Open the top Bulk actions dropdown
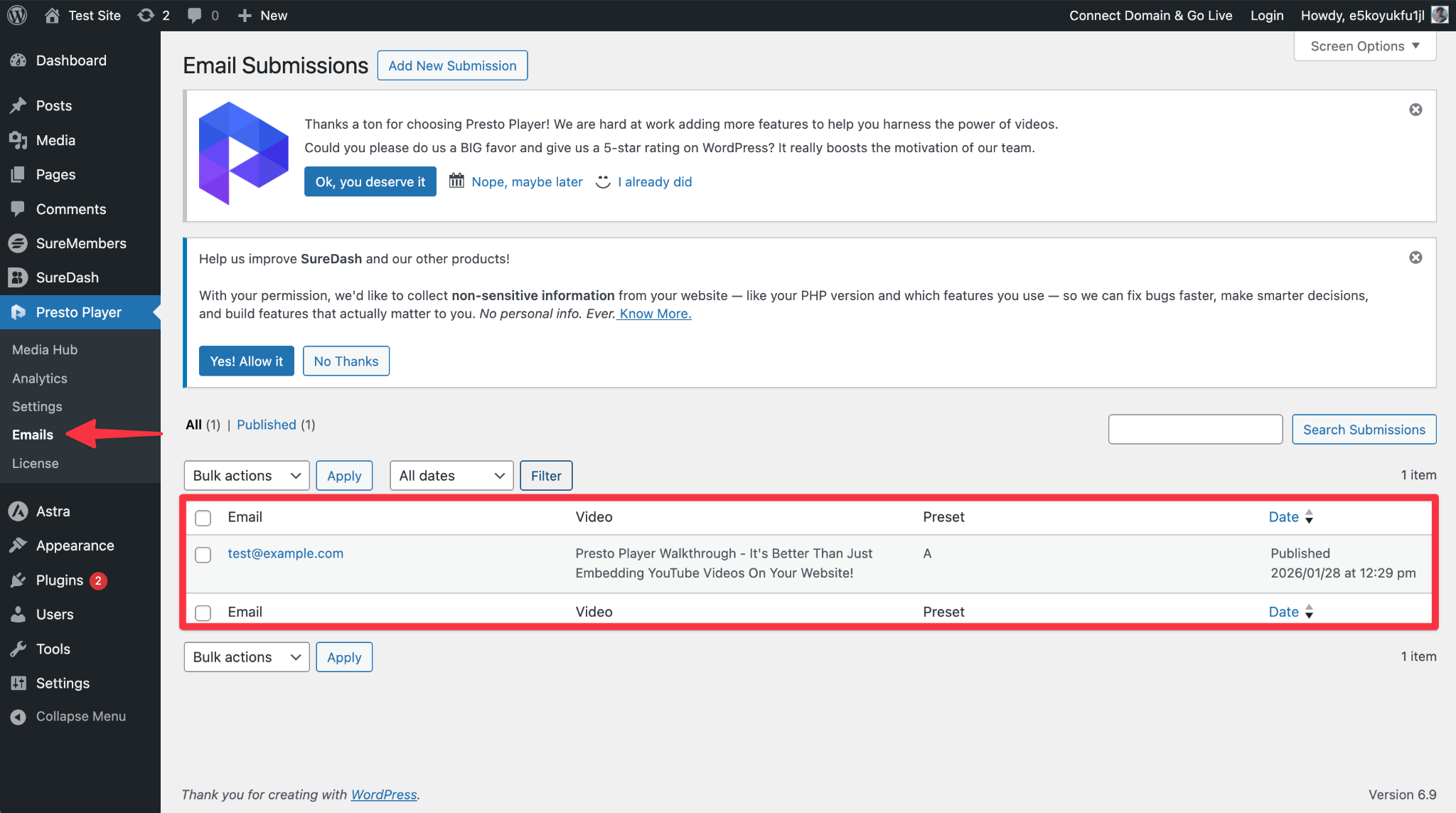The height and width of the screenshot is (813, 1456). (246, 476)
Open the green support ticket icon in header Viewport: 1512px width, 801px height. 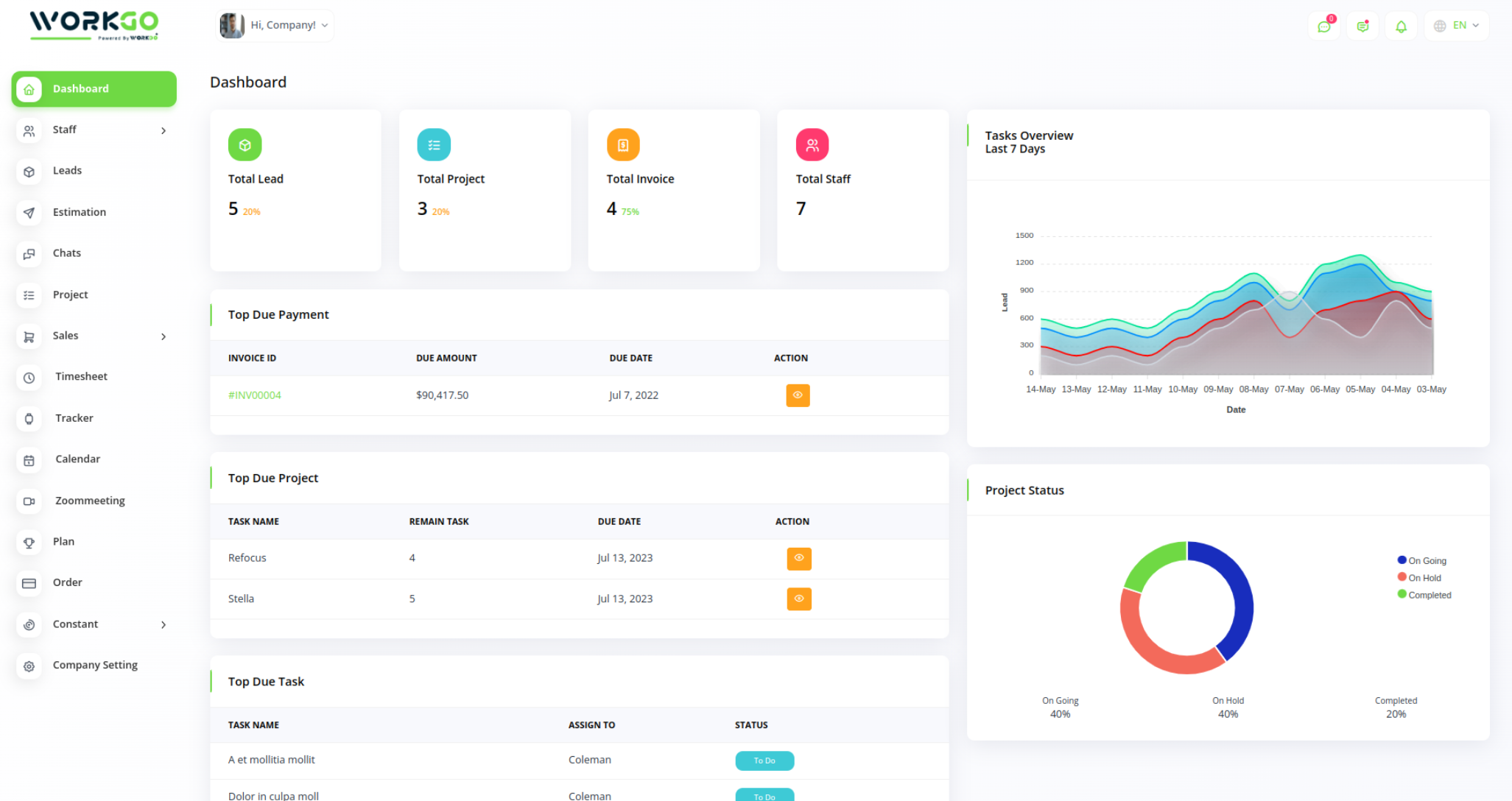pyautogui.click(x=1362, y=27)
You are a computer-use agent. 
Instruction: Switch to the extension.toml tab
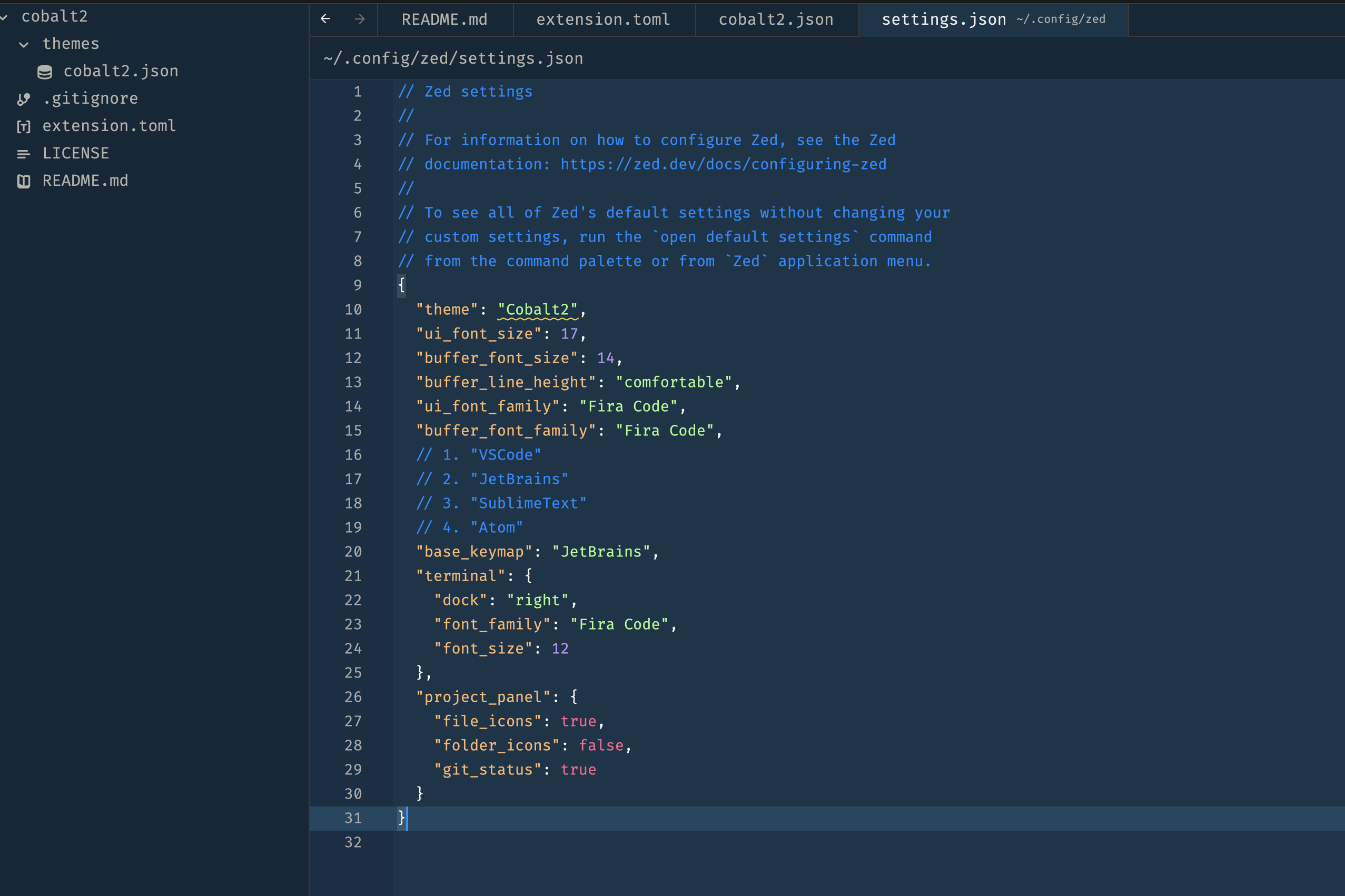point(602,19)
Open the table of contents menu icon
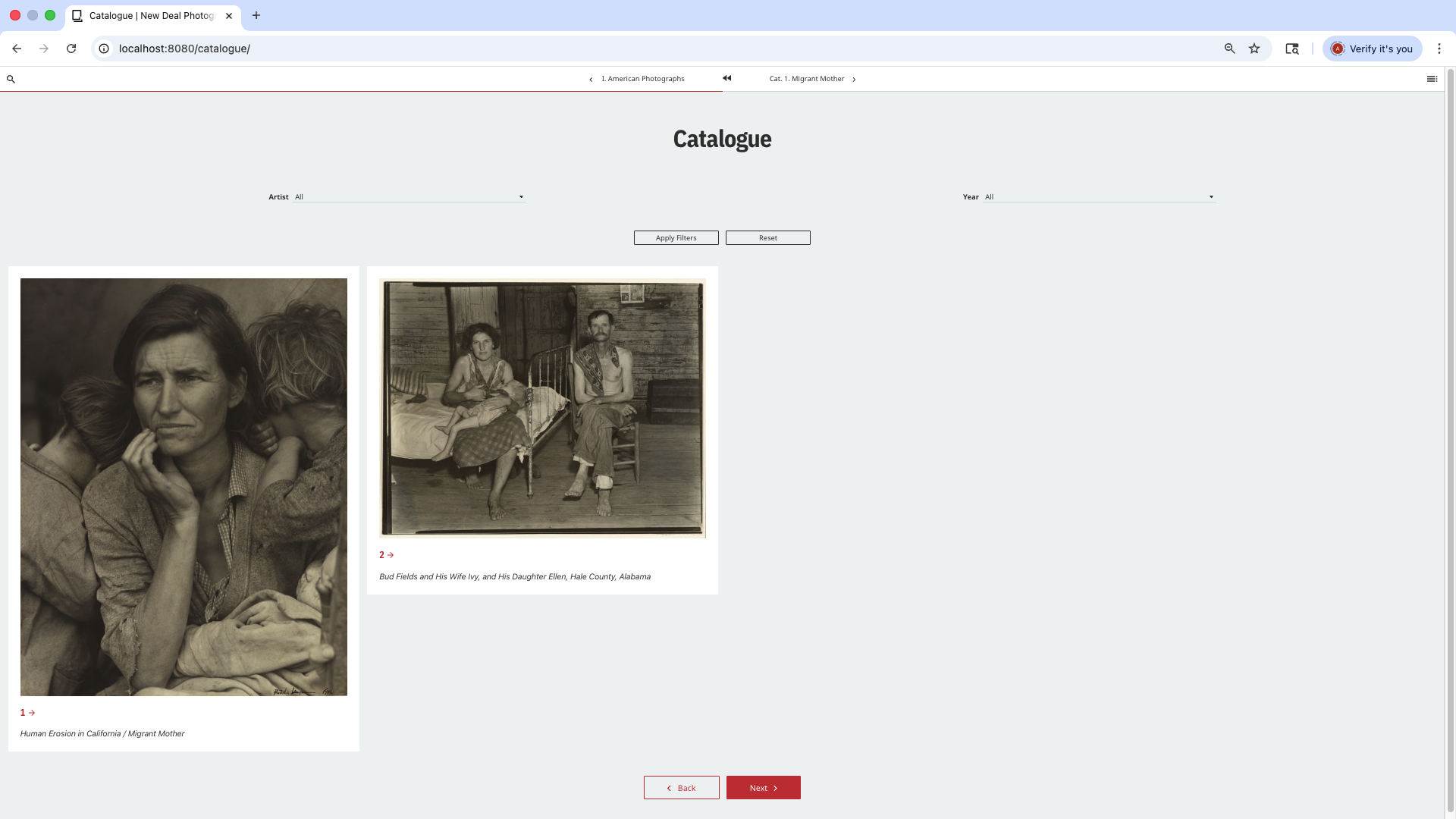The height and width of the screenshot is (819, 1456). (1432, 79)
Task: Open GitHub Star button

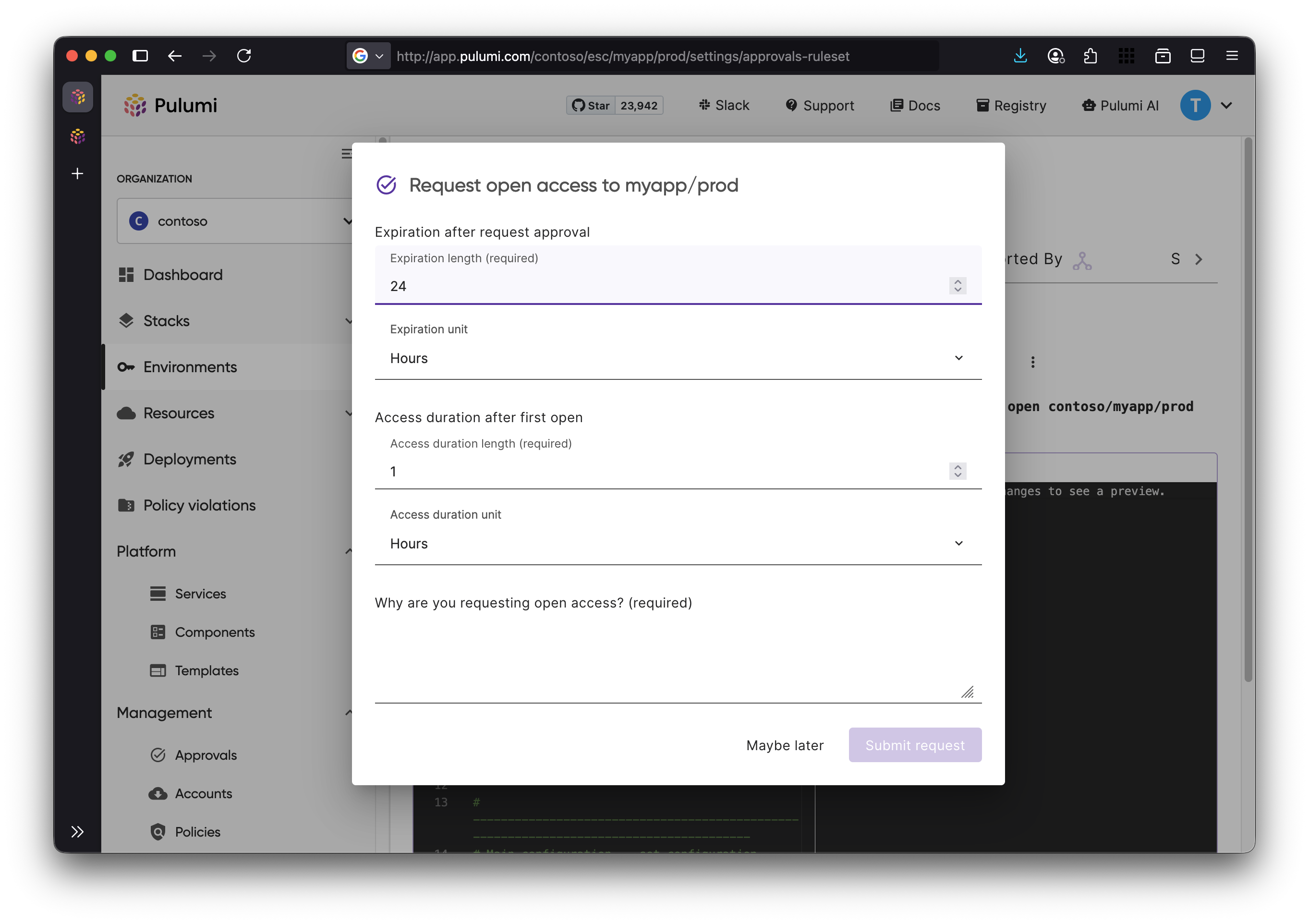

--------------------------------

▶ TASK DIRECTIONS
Copy exactly the lines that run from the line containing "Instruction: Switch to the extension.toml tab" to the end of the data above, keeping both end lines and leaving out all pictures.

▶ RESPONSE
Instruction: Switch to the extension.toml tab
point(602,19)
Open the table of contents menu icon
The height and width of the screenshot is (819, 1456). (1432, 79)
Task: Open GitHub Star button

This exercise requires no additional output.